Yesterday afternoon's sounding at Kodiak had even a bit more moisture, as is typical.

The highest precipitable water (PW) ever recorded by an Alaska sounding was 1.90" out at Shemya, on the other side of the Date Line, last August.  This is according to the IGRA database, which calculates PW from the surface up to the mid-atmosphere level of 500mb (the air above that level typically holds very little moisture because of its low temperature and pressure).  The western Aleutians are relatively far south, at less than 53°N latitude, and are often exposed to typhoon remnants with high moisture levels.

Excluding data from Shemya, Cold Bay holds the record for highest PW: 1.75" in July 2016.  I'm ignoring data from before 1960 because of low confidence in the measurements.

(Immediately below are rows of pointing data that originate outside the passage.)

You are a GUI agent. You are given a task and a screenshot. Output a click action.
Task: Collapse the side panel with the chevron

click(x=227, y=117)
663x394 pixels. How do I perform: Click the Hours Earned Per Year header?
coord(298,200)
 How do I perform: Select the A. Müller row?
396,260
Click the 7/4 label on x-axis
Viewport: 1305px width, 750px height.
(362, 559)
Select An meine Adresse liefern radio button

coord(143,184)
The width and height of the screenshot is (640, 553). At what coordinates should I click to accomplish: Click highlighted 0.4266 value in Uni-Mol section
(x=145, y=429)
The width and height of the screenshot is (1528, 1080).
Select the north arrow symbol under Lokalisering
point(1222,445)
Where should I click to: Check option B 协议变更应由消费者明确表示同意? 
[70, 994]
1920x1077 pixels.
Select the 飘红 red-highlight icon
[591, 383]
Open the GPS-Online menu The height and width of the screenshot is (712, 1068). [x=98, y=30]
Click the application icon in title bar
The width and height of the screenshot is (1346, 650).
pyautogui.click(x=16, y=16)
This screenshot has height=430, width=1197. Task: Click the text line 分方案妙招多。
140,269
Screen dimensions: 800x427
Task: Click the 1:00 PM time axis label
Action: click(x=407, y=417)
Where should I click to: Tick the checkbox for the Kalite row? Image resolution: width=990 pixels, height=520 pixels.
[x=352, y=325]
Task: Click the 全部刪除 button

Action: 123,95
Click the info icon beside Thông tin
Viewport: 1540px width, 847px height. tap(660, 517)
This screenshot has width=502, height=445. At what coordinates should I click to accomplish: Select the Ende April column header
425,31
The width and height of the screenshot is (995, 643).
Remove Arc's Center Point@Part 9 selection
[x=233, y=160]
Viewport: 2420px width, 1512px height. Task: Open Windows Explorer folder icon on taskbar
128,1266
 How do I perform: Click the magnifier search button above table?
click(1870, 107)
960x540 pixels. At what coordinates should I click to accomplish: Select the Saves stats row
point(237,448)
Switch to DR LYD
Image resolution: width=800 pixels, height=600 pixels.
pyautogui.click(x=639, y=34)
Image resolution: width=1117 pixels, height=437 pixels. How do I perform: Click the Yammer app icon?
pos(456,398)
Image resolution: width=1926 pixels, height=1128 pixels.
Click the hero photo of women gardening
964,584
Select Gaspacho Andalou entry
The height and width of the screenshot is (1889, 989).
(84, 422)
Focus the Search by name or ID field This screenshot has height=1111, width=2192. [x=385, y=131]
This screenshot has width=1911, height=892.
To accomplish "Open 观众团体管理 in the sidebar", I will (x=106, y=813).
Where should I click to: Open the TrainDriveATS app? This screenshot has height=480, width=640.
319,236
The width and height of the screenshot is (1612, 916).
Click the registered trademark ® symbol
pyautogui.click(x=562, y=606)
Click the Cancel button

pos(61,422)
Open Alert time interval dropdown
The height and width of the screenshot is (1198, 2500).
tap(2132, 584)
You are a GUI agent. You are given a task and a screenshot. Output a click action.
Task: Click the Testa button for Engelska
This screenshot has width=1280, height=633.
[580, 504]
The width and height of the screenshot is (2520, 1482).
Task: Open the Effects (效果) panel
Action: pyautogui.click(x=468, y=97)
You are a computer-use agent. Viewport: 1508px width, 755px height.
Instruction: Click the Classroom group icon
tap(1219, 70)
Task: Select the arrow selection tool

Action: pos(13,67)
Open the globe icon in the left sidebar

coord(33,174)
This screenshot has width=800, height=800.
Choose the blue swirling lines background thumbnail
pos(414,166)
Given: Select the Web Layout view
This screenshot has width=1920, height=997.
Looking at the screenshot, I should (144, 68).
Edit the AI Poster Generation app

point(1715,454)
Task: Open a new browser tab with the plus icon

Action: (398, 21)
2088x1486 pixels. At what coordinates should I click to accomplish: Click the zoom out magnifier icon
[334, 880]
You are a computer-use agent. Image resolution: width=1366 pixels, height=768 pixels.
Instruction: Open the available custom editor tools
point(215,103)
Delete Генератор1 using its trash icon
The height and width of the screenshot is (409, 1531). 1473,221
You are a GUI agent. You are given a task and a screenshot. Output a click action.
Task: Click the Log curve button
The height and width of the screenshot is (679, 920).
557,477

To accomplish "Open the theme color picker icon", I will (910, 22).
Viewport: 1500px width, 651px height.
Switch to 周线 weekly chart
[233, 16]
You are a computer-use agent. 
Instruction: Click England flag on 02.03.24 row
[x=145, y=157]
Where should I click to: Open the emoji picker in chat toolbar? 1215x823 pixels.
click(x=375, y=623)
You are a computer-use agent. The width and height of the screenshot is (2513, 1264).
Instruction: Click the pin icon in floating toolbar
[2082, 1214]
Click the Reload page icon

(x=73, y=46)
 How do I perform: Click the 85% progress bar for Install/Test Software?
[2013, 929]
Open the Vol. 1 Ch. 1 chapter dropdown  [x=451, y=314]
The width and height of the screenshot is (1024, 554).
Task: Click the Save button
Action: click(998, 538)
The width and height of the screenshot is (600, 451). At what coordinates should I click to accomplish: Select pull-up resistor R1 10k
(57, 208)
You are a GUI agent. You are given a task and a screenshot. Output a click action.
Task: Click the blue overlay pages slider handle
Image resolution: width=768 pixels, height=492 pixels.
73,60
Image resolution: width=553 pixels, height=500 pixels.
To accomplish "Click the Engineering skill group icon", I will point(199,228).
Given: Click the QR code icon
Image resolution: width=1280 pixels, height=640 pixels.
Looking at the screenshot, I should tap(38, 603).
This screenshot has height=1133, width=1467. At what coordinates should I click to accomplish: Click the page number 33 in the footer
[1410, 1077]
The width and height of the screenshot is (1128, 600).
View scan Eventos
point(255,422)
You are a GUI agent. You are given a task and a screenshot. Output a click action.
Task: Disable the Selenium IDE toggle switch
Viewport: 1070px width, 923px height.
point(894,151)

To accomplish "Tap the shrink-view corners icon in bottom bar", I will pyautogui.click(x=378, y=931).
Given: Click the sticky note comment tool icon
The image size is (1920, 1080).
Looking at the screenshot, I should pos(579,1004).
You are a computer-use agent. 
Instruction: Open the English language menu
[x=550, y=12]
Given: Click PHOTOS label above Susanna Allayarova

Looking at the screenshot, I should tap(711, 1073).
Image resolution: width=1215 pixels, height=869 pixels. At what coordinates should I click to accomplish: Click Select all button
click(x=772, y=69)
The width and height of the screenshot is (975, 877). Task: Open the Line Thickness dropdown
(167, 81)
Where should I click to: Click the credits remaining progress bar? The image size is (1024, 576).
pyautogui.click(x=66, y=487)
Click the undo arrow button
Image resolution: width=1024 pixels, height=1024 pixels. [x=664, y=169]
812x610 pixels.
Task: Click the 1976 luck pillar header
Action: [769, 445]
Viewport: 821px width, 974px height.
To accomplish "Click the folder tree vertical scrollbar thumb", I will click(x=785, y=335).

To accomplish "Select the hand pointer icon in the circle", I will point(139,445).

It's interesting to look at the history of annual maximum PW for each of Alaska's 14 currently-operational sounding sites.  There's a clear trend towards higher annual extremes at the northernmost sites, as we might expect with amplified Arctic warming.  (Note that the charts below use only June-September data so that I could require less than 10% of days missing in each year plotted.  Virtually all of the annual maxima occur in June-September.)

Sites farther south don't show a pronounced trend, but it's interesting to see that the mid-August 2019 rain event involved the all-time record PW at Anchorage and Bethel, and second-highest at Fairbanks:

Results for Cold Bay and Kodiak:

Yakutat and Annette Island both set new post-1960 PW records in late July last year, and the data from Annette shows very high PW in both 2021 and 2022.  This is very likely related to extreme North Pacific warmth in both summers, leading to higher moisture content in the air masses coming off the ocean.